Краггс, который, казалось, только очень смутно или вовсе не сознавал в себе отдельного, индивидуального существования и был представляем Снитчеем, отважился сделать свое замечание. Это замечание заключало в себе единственную мысль, которая не принадлежала Снитчею; но зато ее разделяли с Краггсом многие из мудрых мира сего.
– Оно стало нынче уж слишком легко, – заметил Краггс.
– Что, вести процесс? – спросил доктор.
– Да все, – отвечал Краггс. – Теперь все стало как-то слишком легко. Это порок нашего времени. Если свет шутка (я не приготовился утверждать противное), так следовало бы постараться, чтобы эту шутку было очень трудно разыграть.

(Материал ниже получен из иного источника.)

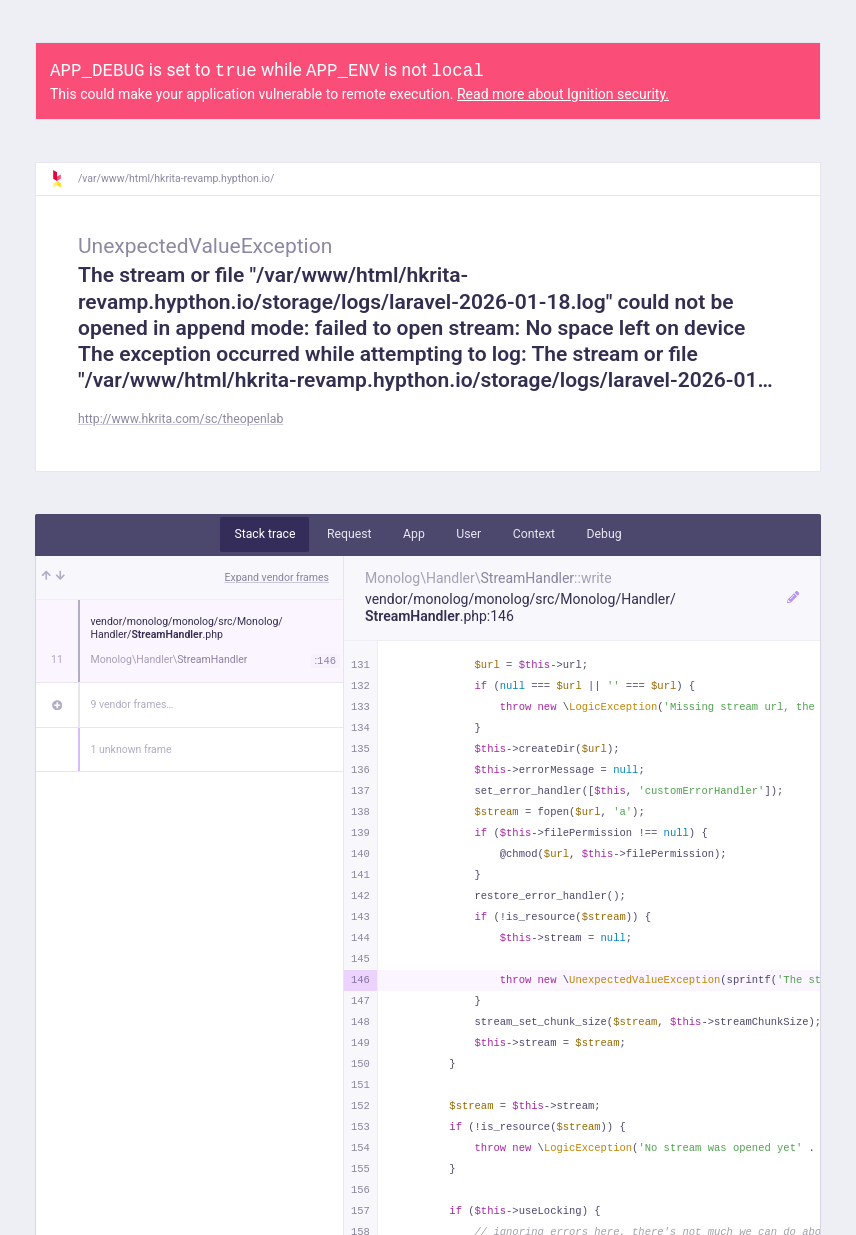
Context (534, 534)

Следовало бы сделать из нее борьбу, сэр, и борьбу насколько возможно тяжелую. Так следовало бы; а ее делают все легче да легче. Мы смазываем маслом врата жизни, а им следовало бы заржаветь. Скоро они начнут двигаться без шума, а им следовало бы визжать на петлях, сэр.

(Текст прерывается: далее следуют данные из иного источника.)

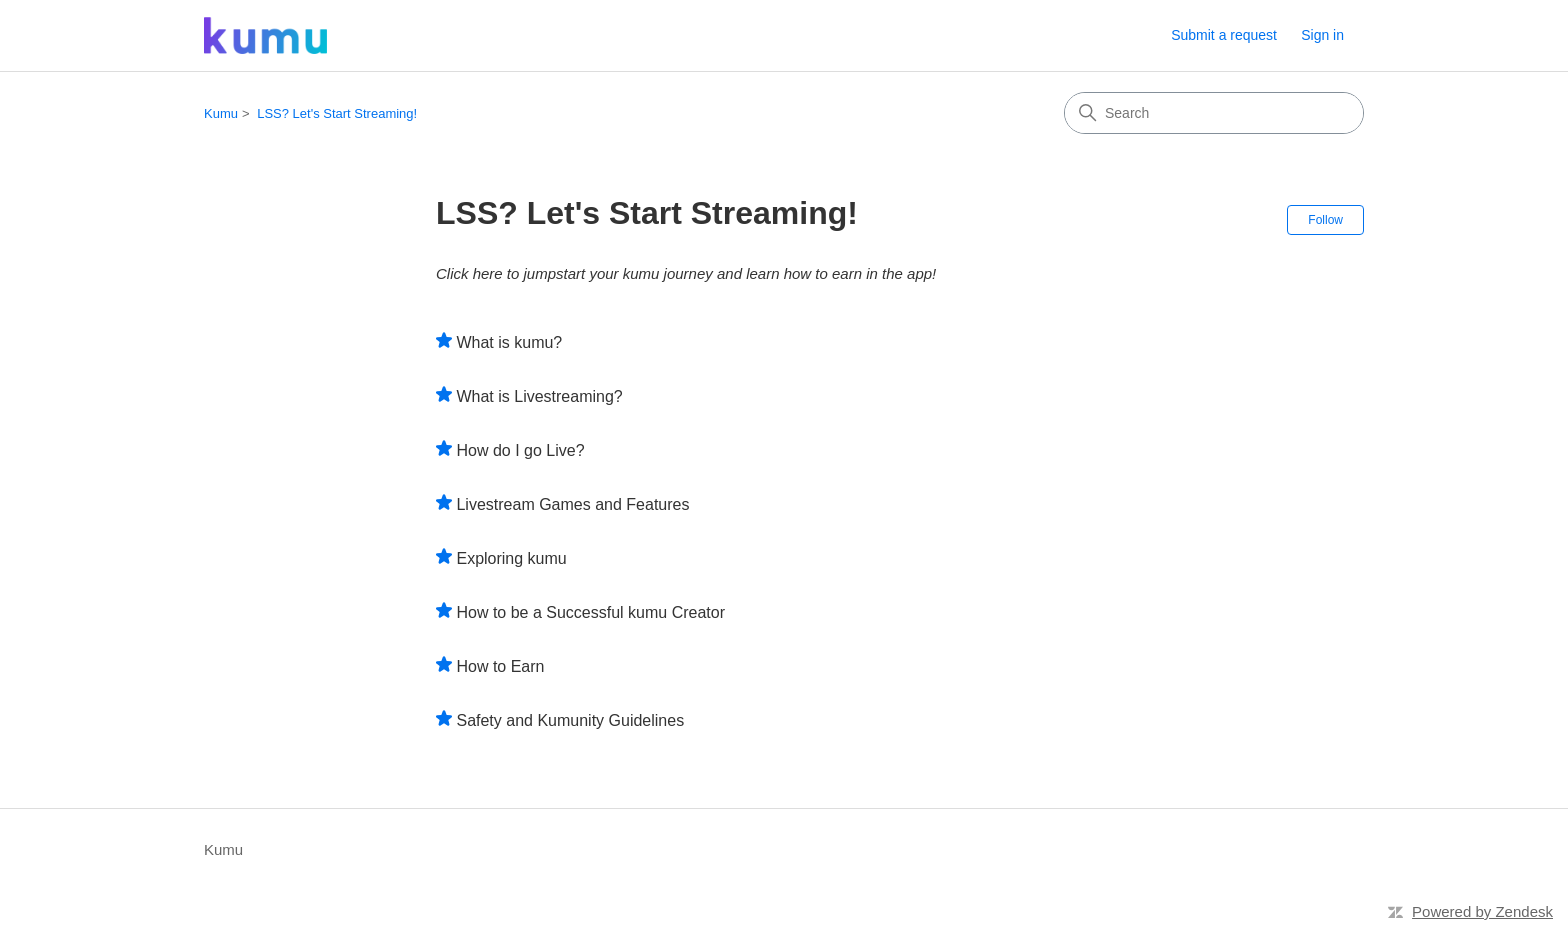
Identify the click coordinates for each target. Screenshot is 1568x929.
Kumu (221, 113)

Краггс, казалось, сам завизжал на своих петлях, высказывая это мнение, которому наружность его сообщила неимоверный эффект. Краггс был человек холодный, сухой, крутой, одетый, как кремень, в серое с белым, с глазами, метавшими мелкие искры, как будто их высекает огниво. Три царства природы имели каждое своего идеального представителя в этом трио споривших; Снитчей был похож на сороку или ворону (только без лоску), а сморщенное лицо доктора походило на зимнее яблоко; ямочки на нем изображали следы птичьих клювов, а маленькая косичка сзади торчала в виде стебелька.
В это время статный молодой человек, одетый по-дорожному, быстро вошел в сад в сопровождении слуги, нагруженного чемоданом и узелками; веселый и полный надежды вид его гармонировал с ясным утром. Трое беседовавших сдвинулись в одну группу, как три брата Парок, или три Грации, замаскированные с величавшим искусством, или, наконец, как три вещие сестры в степи, – и приветствовали пришедшего.
– Счастливо встречать этот день, Альф, – сказал доктор.
– Встретить его еще сто раз, мистер Гитфильд, – сказал, низко кланяясь, Снитчей.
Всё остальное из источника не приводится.